I know that having a hole in your heart is difficult, but a smile is a healer, so I smiled. I know that my disease is making all members of my small family bitter, but they are all trying to manage their bitterness to help me become better. As for me, there is no
option but to continue struggling. I am sad that my father is jobless and my expenses are increasing. When I need to go to the hospital, it is my mother who always takes me there. Last time, after the visit, we had to sleep in the park. The taxi driver refused to bring us back to the Ritsona camp, because he knew that there were cases of corona virus infections in the camp. We had to spend the night in a park. Here there were other people like us.
People with no identification documents and so without value. Even the most vulnerable ones are left to spend the night in the open. There were families with children, lying on the ground with their clothes spread around. I am not sad about myself. I am sad about my mother who has to hold me in her arms and take me everywhere without getting results.
During these last months of my existence, I and my mother were home less than two months. We passed our days in the hospital and the nights, before coming back home in the park. It upsets me to know that my family spends so much money on my health. I feel that I am taking away the rights of my sisters. I have two little sisters
who seem to be given less affection and care from the day I born.
I have injuries in my soul and in my body.

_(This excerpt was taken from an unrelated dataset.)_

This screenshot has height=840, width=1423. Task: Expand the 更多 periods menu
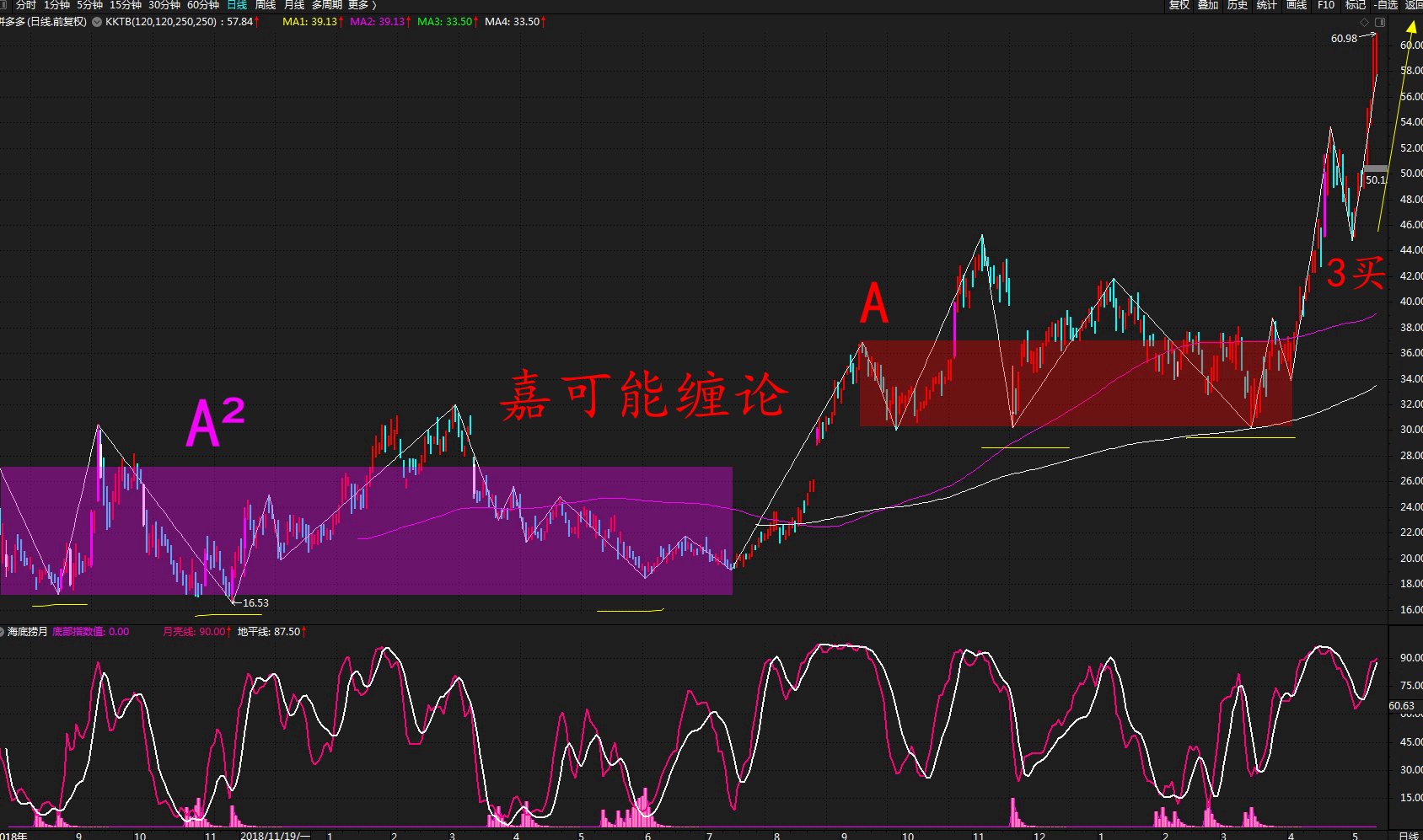pyautogui.click(x=362, y=5)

Tomorrow I will have more appointments.
My family worries about every appointment, the results of the appointments and what will happen next.
Rahela s mother
I don’t know what will happen tomorrow, but the smile on Rahela’s face gives me the biggest hope. I am a mother, mother of three doughters. They are all little children. My eldest, last night, said: Mother, why has our life changed in such a bad way? We
were happy before and everything was perfect. But from the day Rahela was born, we lost our happinesses. Take her back to where you brought her from.

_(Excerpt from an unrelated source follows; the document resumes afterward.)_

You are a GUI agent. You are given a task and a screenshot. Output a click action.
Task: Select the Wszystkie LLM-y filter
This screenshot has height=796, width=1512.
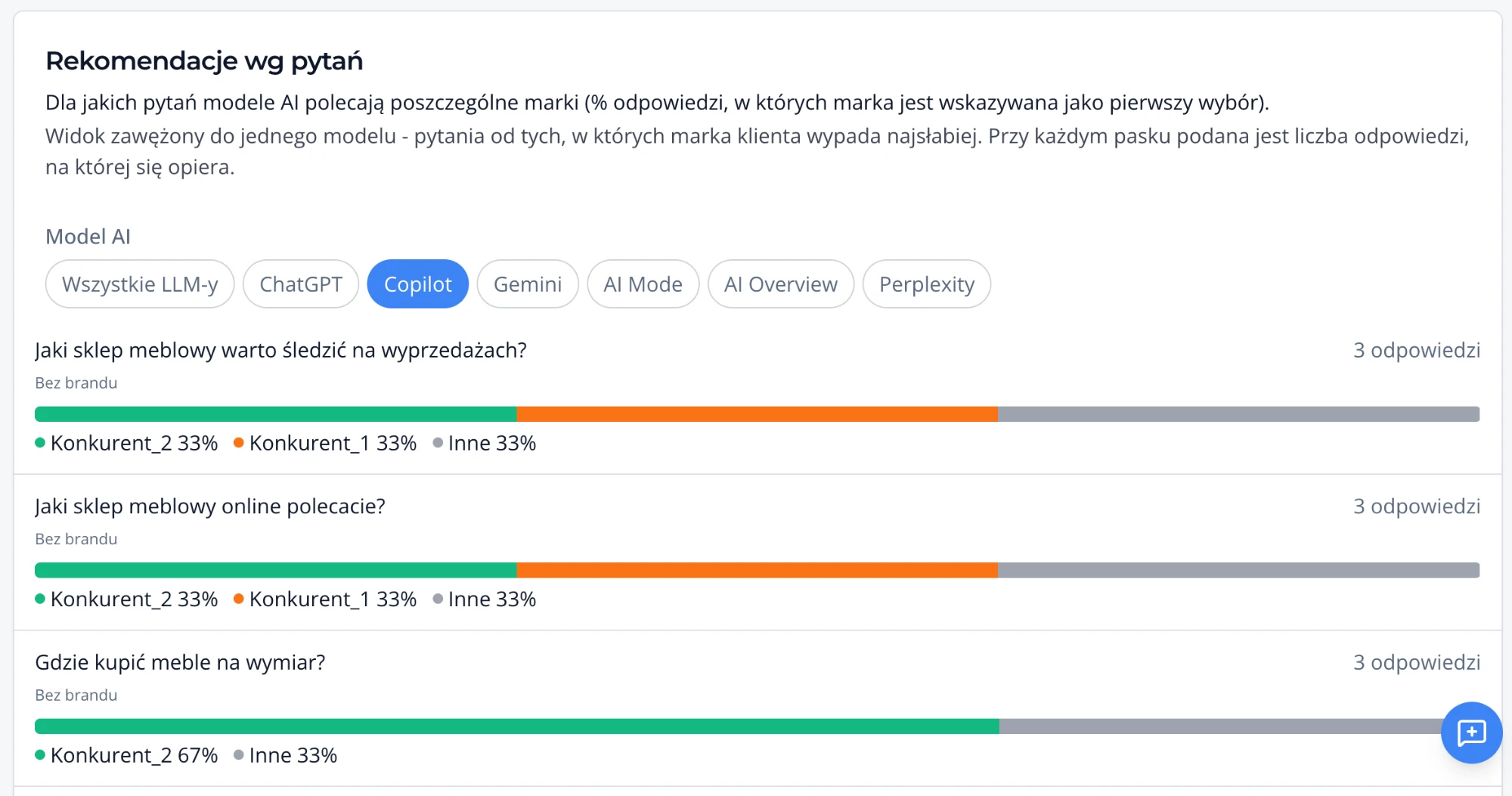[x=140, y=284]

It is true. Many things changed for my daughters. , They were full of energy before, but now they are quite and getting rude, as the environment is affecting them while neither I or their father have time to look after them .
Last time one of my daughters locked herself behind a door. When her father asked why, she said: I want to kill myself. She is only 4 years old and already very depressed. It seems normal since she and her sister get very little attention from us.

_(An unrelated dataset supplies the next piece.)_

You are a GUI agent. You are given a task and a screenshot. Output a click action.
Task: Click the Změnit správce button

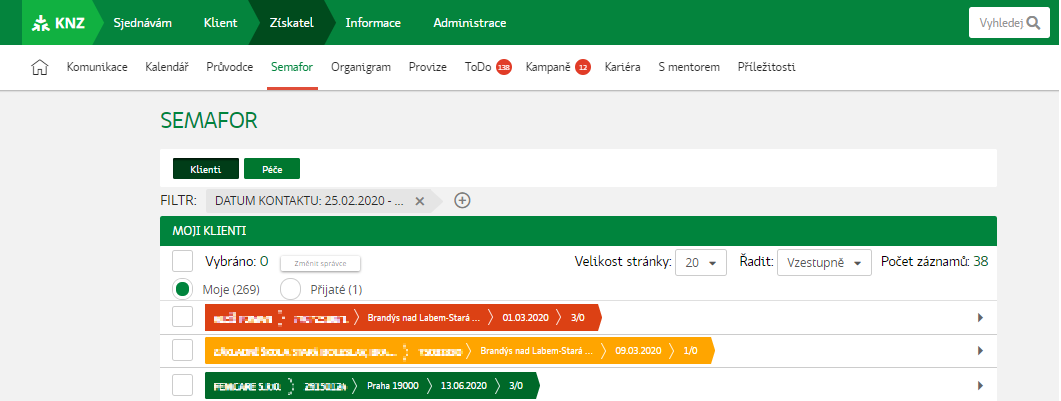[319, 263]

Tomorrow is the next appointment of Rahela. Again, we will have to walk, search for unknown addresses with no Greek interpreter and English will not be understood. I was a doctor in Afghanistan, a midwife with my own practice. Knowing that it will be very hard, perhaps impossible, to exercise my profession breaks my heart too. I
have too much interest in learning. It is dawn and I have to start preparing for my three days trip to town. I don’t know what difficulties we are going to face. My mind is tired. My eyes burn, doctors are all around. Whom to ask this time …
Finally I found a nurse who has a sweet smile. Whom can I ask for the result of the last test? I ask. How can I tolerate this? How can I find hope? What I was afraid of has happened.
There is less hope for her treatment. They said that the holes of her heart will get smaller and this is very dangerous. Her life is at risk. Once again, I feel I am falling down. Again, everything gets dark. When I come back to a normal state, I feel too much pain in all my body. I think they tortured me again. Last time, my husband was
witness of how they were putting the needles in my feet and many more horrible things.
I feel too much pain after getting vigilant. Life is getting darker everyday for every member of my family. A mother is like the main pillar of a family and my family is breaking down every time I am far from my other two daughters. I cannot help it. For me, the priority is Rahela.
I am Rahela, 8 months now and struggeling with a hole in my heart. I have other holes too. Holes in my soul witnessing the suffering of my family in our refugee life.